Juan Francisco Reyes López
jfrlguate@yahoo.com

Dentro del sistema democrático, el ciudadano es intrí­nsecamente un polí­tico, es a través de su opinión, análisis y acción como contribuye a hacer respetar su criterio, a hacer progresar y evolucionar la sociedad, el Estado y el paí­s.

En Guatemala los sectores de poder ocultos han logrado que un buen número de ciudadanos sientan animadversión a la polí­tica, ya no digamos a los partidos polí­ticos, produciendo con ello que el sistema democrático permanezca sumamente debilitado.

Es relativamente aceptable que un ciudadano no desee participar en un partido polí­tico porque considera que no coincide con los principios y las normas que establecen los partidos polí­ticos existentes en el medio.

Es trágico y grave escuchar «yo no soy polí­tico», implica que la persona está permitiendo se le limite como ciudadano. Es grave e injustificable que un ciudadano afirme «no soy polí­tico» cuando se ha desempeñado como diputado, como miembro del Ejecutivo, como persona de confianza y representante -por su nombramiento- del Presidente de la República o ha sido miembro de una corporación municipal, si ha estado inscrito en un partido polí­tico determinado y además ha sido parte de su comité ejecutivo; es autoengañarse.

Para aquellos ciudadanos que no han permitido se les traume, se les condicione o se les limite su derecho o su obligación de ejercer su calidad intrí­nseca de sujeto de derechos y obligaciones, polí­ticamente debe respetarse su opción de ser o no un miembro inscrito de un partido, un dirigente a nivel municipal, departamental o nacional.

El ciudadano que ha optado por ser parte de un partido polí­tico no sólo debe de respetársele sino debe defenderse la libre expresión de su opinión, porque los partidos polí­ticos en el sistema democrático son el medio de cómo actuar, de cómo influir en la solución y la problemática nacional.

En las asambleas no hay que confundir quienes son los ciudadanos afiliados con los delegados que por potestad legal tienen el derecho de votar y de tomar las decisiones institucionales del partido; la presencia de todo afiliado en una asamblea enriquece, no debe limitarse; por el contrario, tendrí­a que fomentarse estableciendo áreas o palcos donde se observe el comportamiento de las asambleas y sus delegados, tal y como se hace en los organismos legislativos. Por ética y por ley deberí­a ser obligatoria la presencia de estos legí­timos observadores del debate y de las decisiones que se tomen dentro de una asamblea partidaria; incluso, dentro de la agenda de la asamblea deberí­a de existir un punto en el cual, de forma anticipada y por un lapso de tiempo determinado, se le permitiera a los afiliados solicitar el uso de la palabra para opinar, preguntar o comentar sobre el desarrollo del partido del que son miembros.
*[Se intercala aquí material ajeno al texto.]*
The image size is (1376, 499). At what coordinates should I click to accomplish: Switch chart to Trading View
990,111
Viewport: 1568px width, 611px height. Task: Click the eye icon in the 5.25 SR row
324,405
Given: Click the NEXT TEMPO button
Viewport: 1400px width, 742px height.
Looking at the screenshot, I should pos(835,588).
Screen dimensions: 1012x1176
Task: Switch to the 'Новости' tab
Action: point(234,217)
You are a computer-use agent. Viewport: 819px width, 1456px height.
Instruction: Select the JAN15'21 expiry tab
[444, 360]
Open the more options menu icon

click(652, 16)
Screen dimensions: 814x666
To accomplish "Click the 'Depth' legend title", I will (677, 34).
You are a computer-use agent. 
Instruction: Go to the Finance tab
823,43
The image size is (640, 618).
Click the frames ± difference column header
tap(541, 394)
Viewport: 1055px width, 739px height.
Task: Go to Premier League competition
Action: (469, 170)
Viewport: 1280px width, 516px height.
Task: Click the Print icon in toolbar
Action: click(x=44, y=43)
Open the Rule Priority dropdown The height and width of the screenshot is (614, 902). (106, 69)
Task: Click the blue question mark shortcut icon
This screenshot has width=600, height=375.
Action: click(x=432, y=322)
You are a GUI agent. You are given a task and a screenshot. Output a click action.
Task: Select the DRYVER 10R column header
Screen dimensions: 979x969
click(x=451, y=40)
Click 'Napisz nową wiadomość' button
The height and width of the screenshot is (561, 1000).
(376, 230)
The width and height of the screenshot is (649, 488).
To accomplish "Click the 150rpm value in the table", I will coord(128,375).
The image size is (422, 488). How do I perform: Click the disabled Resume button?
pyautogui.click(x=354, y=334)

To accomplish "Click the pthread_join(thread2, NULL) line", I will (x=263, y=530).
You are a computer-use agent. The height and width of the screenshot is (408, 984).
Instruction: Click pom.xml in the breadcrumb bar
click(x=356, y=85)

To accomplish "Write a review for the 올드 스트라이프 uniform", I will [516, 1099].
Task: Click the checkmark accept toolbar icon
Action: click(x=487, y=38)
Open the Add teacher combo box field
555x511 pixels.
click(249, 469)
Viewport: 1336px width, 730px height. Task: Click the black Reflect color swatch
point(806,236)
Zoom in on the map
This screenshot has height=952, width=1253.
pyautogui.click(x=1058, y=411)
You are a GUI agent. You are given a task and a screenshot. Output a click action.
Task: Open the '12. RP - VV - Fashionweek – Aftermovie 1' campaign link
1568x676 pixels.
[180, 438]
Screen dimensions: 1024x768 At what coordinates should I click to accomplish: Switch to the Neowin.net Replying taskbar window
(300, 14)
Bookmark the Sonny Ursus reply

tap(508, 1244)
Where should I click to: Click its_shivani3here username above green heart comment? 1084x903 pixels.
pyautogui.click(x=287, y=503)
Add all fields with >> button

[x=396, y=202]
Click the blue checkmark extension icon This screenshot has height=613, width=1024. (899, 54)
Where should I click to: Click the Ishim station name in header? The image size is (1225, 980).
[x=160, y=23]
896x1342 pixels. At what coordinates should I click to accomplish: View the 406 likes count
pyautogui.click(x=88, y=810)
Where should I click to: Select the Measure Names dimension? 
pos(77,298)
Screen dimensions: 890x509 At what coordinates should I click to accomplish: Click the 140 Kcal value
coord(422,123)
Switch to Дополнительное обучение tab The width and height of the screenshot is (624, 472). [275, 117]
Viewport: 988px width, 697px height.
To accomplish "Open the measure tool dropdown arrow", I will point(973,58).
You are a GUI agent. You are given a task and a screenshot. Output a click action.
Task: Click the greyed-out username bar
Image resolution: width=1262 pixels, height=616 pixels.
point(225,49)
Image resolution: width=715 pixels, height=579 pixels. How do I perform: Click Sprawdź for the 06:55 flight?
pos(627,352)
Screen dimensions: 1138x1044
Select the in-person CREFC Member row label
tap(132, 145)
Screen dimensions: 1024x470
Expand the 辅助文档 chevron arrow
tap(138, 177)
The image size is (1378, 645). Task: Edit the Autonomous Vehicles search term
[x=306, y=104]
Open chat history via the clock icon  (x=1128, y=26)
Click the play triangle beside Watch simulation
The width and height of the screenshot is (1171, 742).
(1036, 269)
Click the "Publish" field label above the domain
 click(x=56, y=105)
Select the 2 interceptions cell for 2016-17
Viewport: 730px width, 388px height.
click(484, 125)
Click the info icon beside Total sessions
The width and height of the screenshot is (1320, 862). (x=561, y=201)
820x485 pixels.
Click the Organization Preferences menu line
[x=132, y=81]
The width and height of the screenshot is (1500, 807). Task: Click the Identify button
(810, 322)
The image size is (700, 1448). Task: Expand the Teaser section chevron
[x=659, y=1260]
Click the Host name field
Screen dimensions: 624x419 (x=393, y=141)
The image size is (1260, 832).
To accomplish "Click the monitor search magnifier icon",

Las universidades, los centros de pensamiento, los medios de comunicación deben de comprender y aceptar que su rol pasivo o limitativo no contribuye al desarrollo de una plena democracia, de nada sirve la discusión académica, la producción intelectual si ésta no se transmite y comparte intensamente con la ciudadaní­a, con los partidos polí­ticos, con los dirigentes del paí­s.